The traditional GI Bill education benefits are often thought of as being tied to a four-year brick and mortar university with ample prerequisite classes. While this type of education is appropriate for some people, not all want to subject themselves to this type of experience.
Fortunately, alternative education is offered to those who wish to use their GI Bill for technical and vocational education. Not only does this nontraditional educational experience make a better fit for some folks, but also allows them to make good money right out of the box. The demand is high for these types of careers, and jobs are readily found across the nation.
The Department of Labor cites that skilled workers in the trades have an average salary of around $25 an hour — from electricians who make $25 an hour, pipefitters who make $27, to electronics installers and repairers who pull in on average $28 an hour. That is not bad money, and the work certainly is in demand with many companies looking for workers.
The question is, how does one get trained for these jobs? The answer can be at a technical school, with an apprenticeship, or even doing some on-the-job training at some corporations.

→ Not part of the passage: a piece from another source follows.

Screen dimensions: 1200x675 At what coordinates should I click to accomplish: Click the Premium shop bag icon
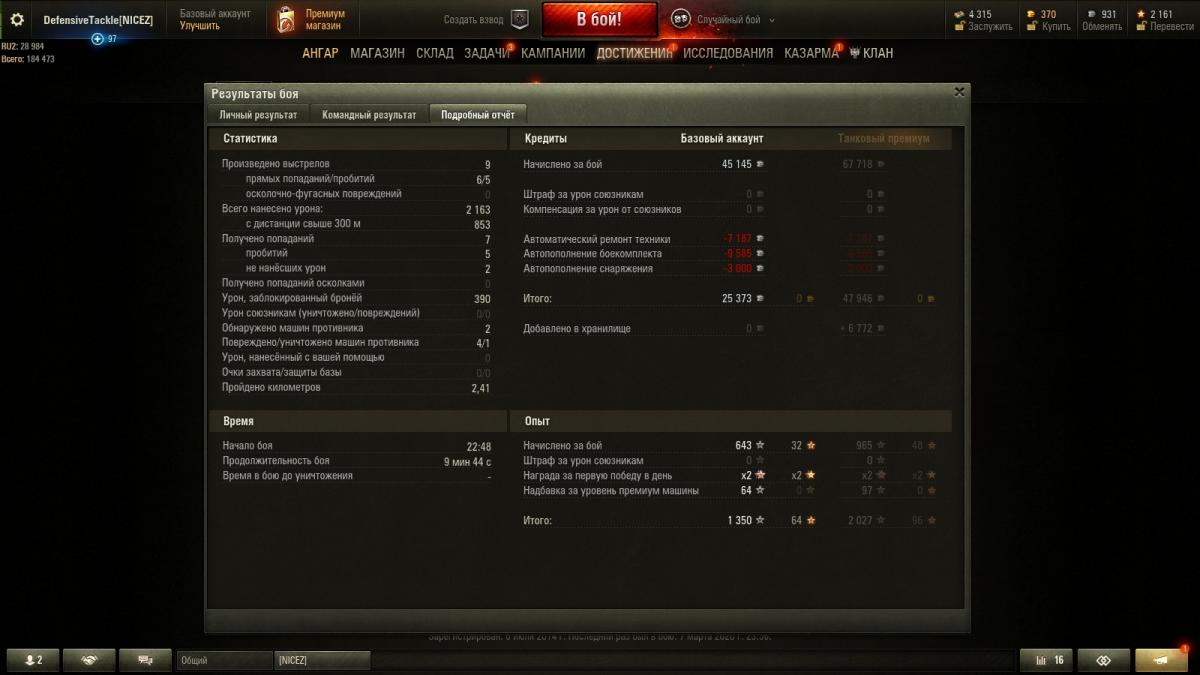click(286, 19)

Technical schools are a great way to get into a trade. While you do have to attend traditional classes, the structure involved and being around others with similar interests can be a good thing. Many veterans find day-to-day interaction with peers to be comforting after leaving the military. While you won’t get the same camaraderie as you did in your old unit, you will be able to make acquaintances and expand your contacts in your new world.
As far as the costs involved with getting your education and training in a technical career, the advantages are substantial. In fact, according to the Association for Career and Technical Education (ACTE):
- Students can attend public community and technical colleges for a fraction of the cost of tuition at other institutions: $3,520, on average, in 2016-2017.
- According to research in Texas, Colorado and Virginia, graduates with technical or applied science associate degrees out-earn bachelor’s degree holders by $2,000 to $11,000.
- 27% of people with less than an associate degree, including licenses and certificates, earn more than the average bachelor’s degree recipient.
As you can see, you may be able to both save money while paying for your education as well as make more than those with a four-year degree!
Apprenticeships also are a very attractive way to get technical training. And guess what? The GI Bill can pay for your apprenticeship, too!
But don’t think that these apprenticeships are a walk in the park. The Department of Labor states that the length of an apprenticeship program can vary depending on the employer, complexity of the occupation, and the type of program. Furthermore, the DOL says that: “Registered apprenticeship programs typically range from one year to six years. During the program, the apprentice receives both structured, on-the-job training (OJT) and job-related education. For each year of the apprenticeship, the apprentice will normally receive 2,000 hours of on-the-job training and a recommended minimum of 144 hours of related classroom instruction”. As you can see, you have to work at it. But again, the rewards are a well-paying career in a stable trade.
You also can find apprenticeships offered by the various trade unions. A great example is the International Brotherhood of Electrical Workers in Oregon who offer a five-year apprenticeship. Those accepted into the program expect “… apprentices are assigned to an electrical contractor for a minimum of 8000 OJT hours; there is no guarantee of 40 hours per week. Apprentices will complete a total of 10 terms of school; classes are currently one day per week at the NECA-IBEW Electrical Training Center”. Unions offer similar programs for pipefitters, steamfitters, and various other trades.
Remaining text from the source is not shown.